Conditions: filter as a List Comprehension

The expression filter pred xs can be written as the list comprehension [x | x <- xs, pred x]. This describes the list of all values x taken from the list xs such that pred x is true, just as what filter pred xs would produce. For example,

GHCi

>>> [x | x <- [1..10], even x]
[2,4,6,8,10]

However, list comprehensions let us conveniently combine filtering and mapping:

GHCi

>>> import Data.Char
>>> [chr x | x <- [65..90], even x]
"BDFHJLNPRTVXZ"

chr is a function that constructs a character from its code point. The code points of all uppercase English letters are 65 through 90. So this generates the list of all uppercase letters with even code points, "BDFHJLNPRTVXZ".

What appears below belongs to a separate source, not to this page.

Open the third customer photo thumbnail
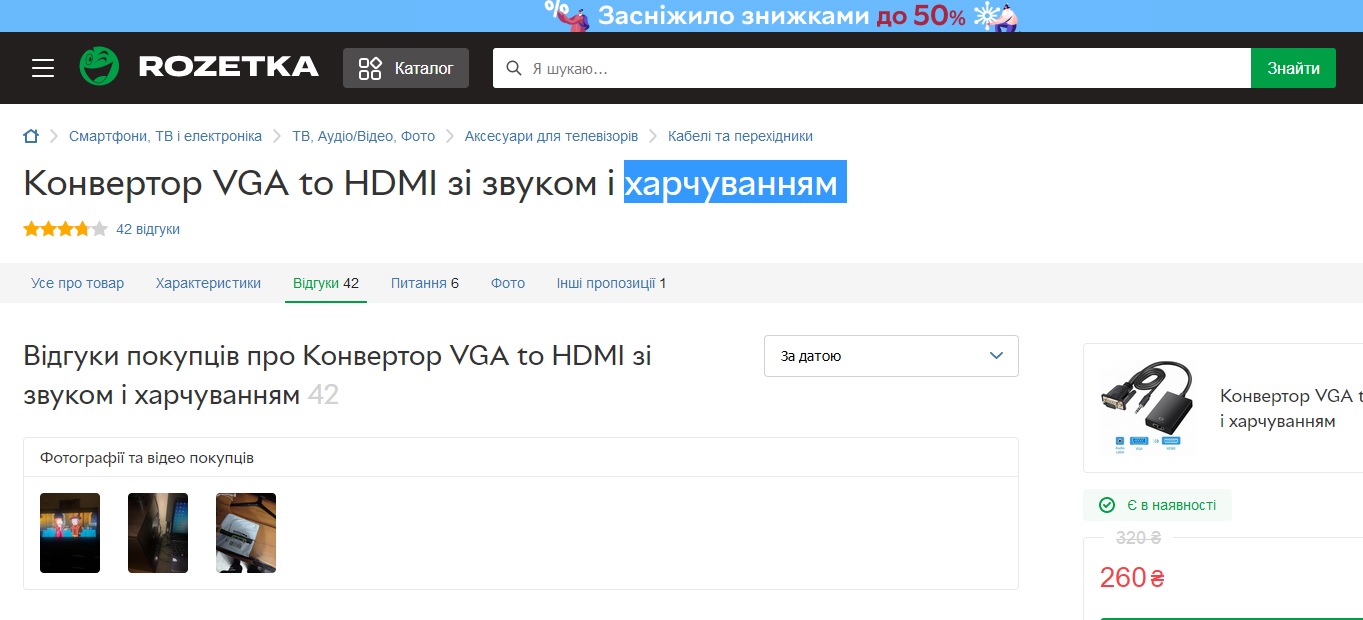Screen dimensions: 1363x620 246,533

And we can of course combine iterating over nested lists with mapping and filtering:

GHCi

>>> [x * y | x <- [1..10], even x, y <- [x..10], odd (x + y)]
[6,10,14,18,20,28,36,42,54,72]

You should read this as follows: For every value x taken from the list [1..10] that satisfies even x (is even), take every value y from the list [x..10] that satisfies odd (x + y) and add the product x * y to the list produced by this list comprehension. (I'm not claiming that this is the most meaningful example.)

Exercise

See whether you can come up with an expression that generates the same list as the list comprehension

[x * y | x <- [1..10], even x, y <- [x..10], odd (x + y)]

but which uses only standard list functions.

Solution

GHCi

>>> import Data.List
>>> :{
  | [1..10] & filter even
  |         & concatMap ( \x -> [x..10]
  |                           & filter (\y -> odd (x + y))
  |                           & map    (\y -> x * y)
  |                     )
  | :}
[6,10,14,18,20,28,36,42,54,72]

To make this at least a little more readable, I used the operator (&) from Data.List. It's the flipped version of ($): f $ x applies f to x. So does x & f.

Here, we take the list [1..10] and filter it, keeping only the elements that are even. For each such element x, we take the list and filter it using the predicate \y -> odd (x + y). We replace each element y in the resulting list with x * y. We obtain one such list of ys for each x. By using concatMap instead of map, we end up concatenating these lists.

I think we can agree that the list comprehension is the preferable solution.